Alpha Factor Synchronization
This method includes practical tips and is based on α-Factor Synchronization of Budding Yeast, L. Breeden, Methods in Enzymology, 283:332 (1997).
1. Grow cells o/n in YEPD 30C.
- Use reasonably fresh plate of cells to get reproducible growth kinetics
- Do not use synthetic medium for arrest/release. It is OK to use synthetic medium for overnight culture if cells double at least 1x in rich medium before arrest.
- Use other temperature if necessary for expt.

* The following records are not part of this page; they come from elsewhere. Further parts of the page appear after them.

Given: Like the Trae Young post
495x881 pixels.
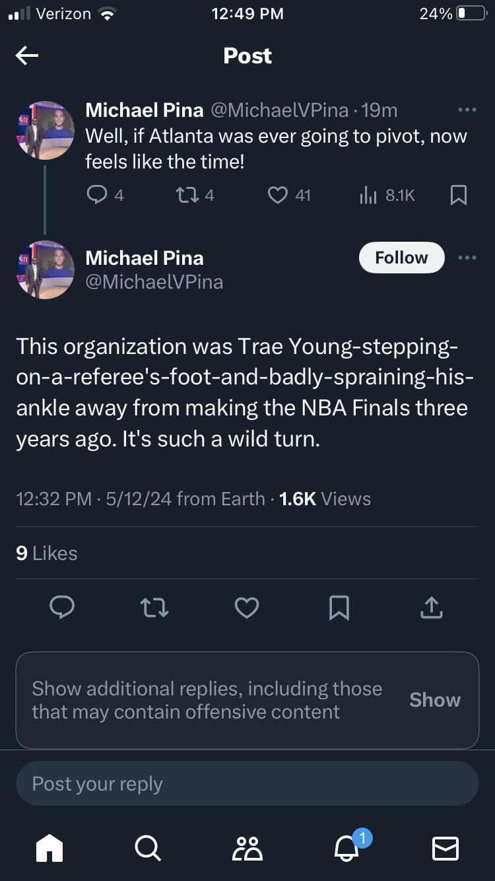Looking at the screenshot, I should (x=247, y=607).
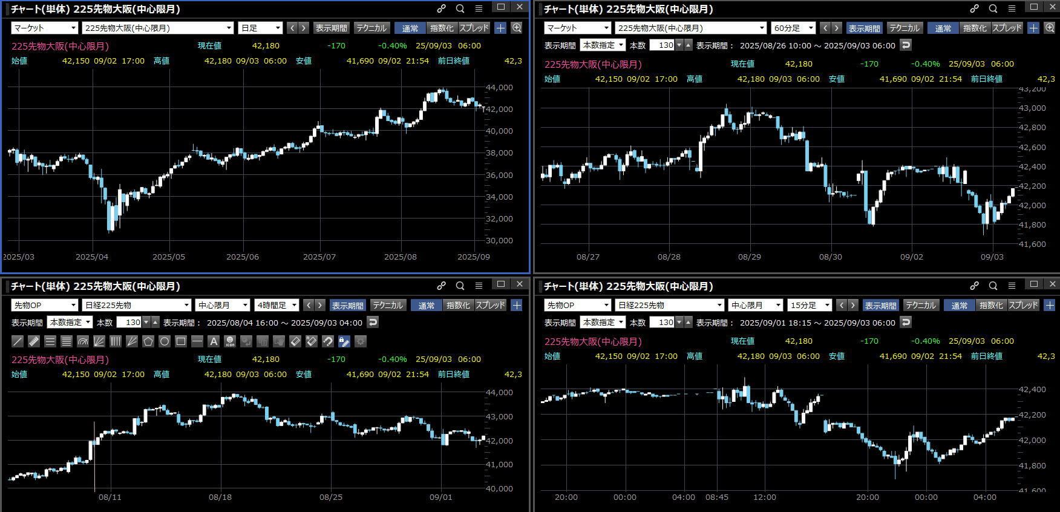Image resolution: width=1060 pixels, height=512 pixels.
Task: Click 表示期間 button in the 15分足 chart
Action: (880, 305)
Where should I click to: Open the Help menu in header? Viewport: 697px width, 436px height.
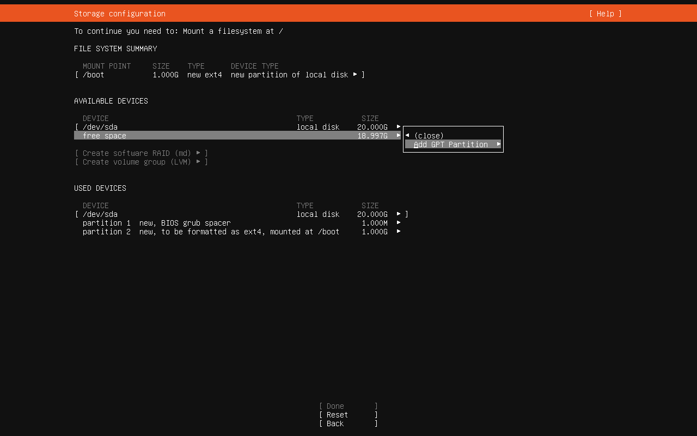pyautogui.click(x=605, y=14)
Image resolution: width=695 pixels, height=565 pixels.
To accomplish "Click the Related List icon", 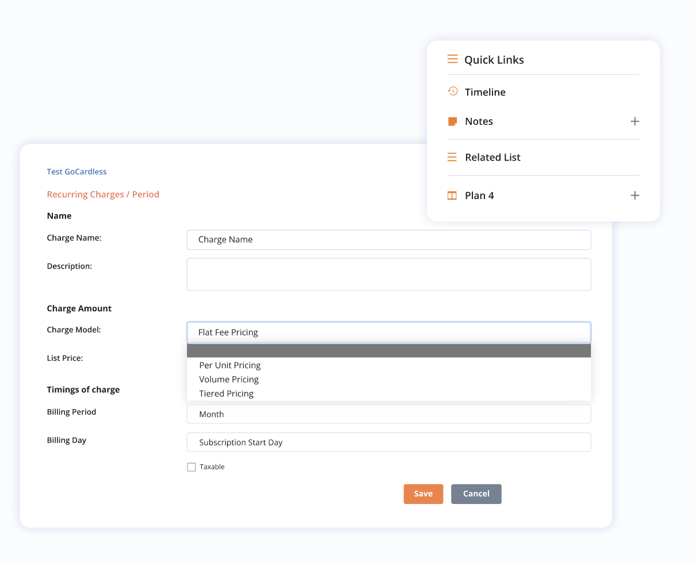I will pos(452,156).
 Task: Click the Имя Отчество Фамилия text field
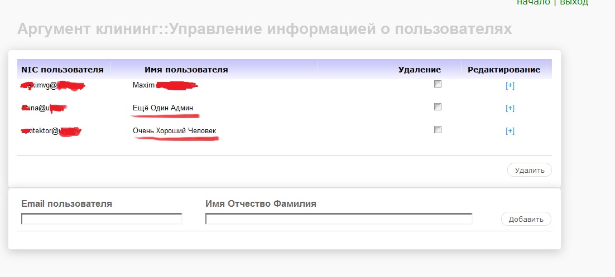click(x=339, y=219)
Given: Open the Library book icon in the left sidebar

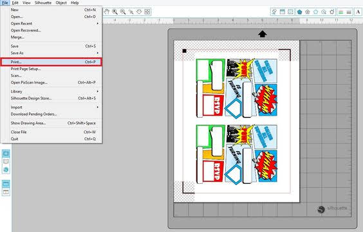Looking at the screenshot, I should [6, 161].
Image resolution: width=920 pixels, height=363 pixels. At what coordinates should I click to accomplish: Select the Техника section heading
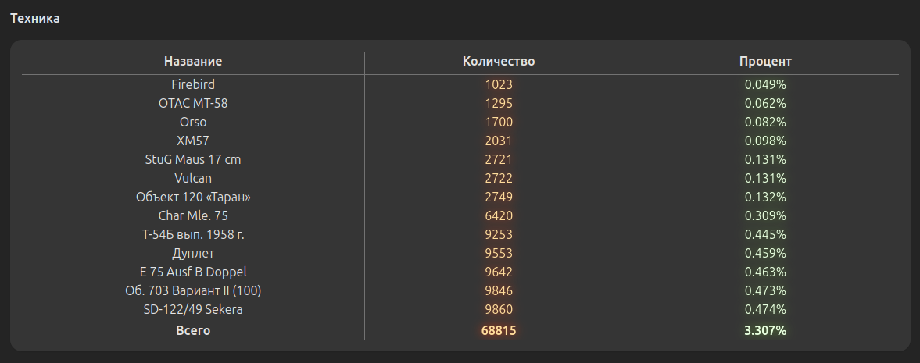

- Consider starting (1 or 2) 4-fold dilutions to get good density
2. Culture for arrest must be in early log phase of growth. A600 is OK approximation of density, but not comparable across specs or across strains. Still, we target A600=0.2-0.3 before arrest.
- If A600 < 0.2, allow cells to continue growing to 0.2
- If 0.2 < A600 < 0.6, dilute cells in fresh medium to 0.2-0.3 and arrest
- If 0.6 < A600 < 0.8, dilute cells in fresh medium and allow to replicate 2-3x before arrest
- If A600 > 0.8, discard culture and start again.
3. Add α-factor to 1x.
- 200x stock is 1mg/ml (~600μm ) of NH2-WHWLQLKPGQPMY-COOH in MeOH, stored at –20C.
4. Monitor synchrony after one generation (90-120 min.)
- Look for 100% unbudded cells; most will form shmoos
- Sonication will help distinguish large budded from unbudded cells
- Mutants may require longer arrests
5. Remove cells from α-factor and rinse.
- Filtering may be fastest and easiest; use just 5ml of new medium to rinse, don’t let cells get sucked dry. Don’t overwhelm your filter or vacuum set up with too many cells. We use the house vacuum and routinely filter 250mL cells OD 0.5 through a 0.45mm Millipore filter.
- Spinning to pellet cells is possible, too. In this case, rinsing may be skipped.
6. Resuspend cells in warm fresh medium.
- Cells may be resuspended in ½ - ¼ lower volume than original culture.
- Shake culture vigorously to disrupt clumps.
- Samples are usually collected for 2 cell cycles (~180 min).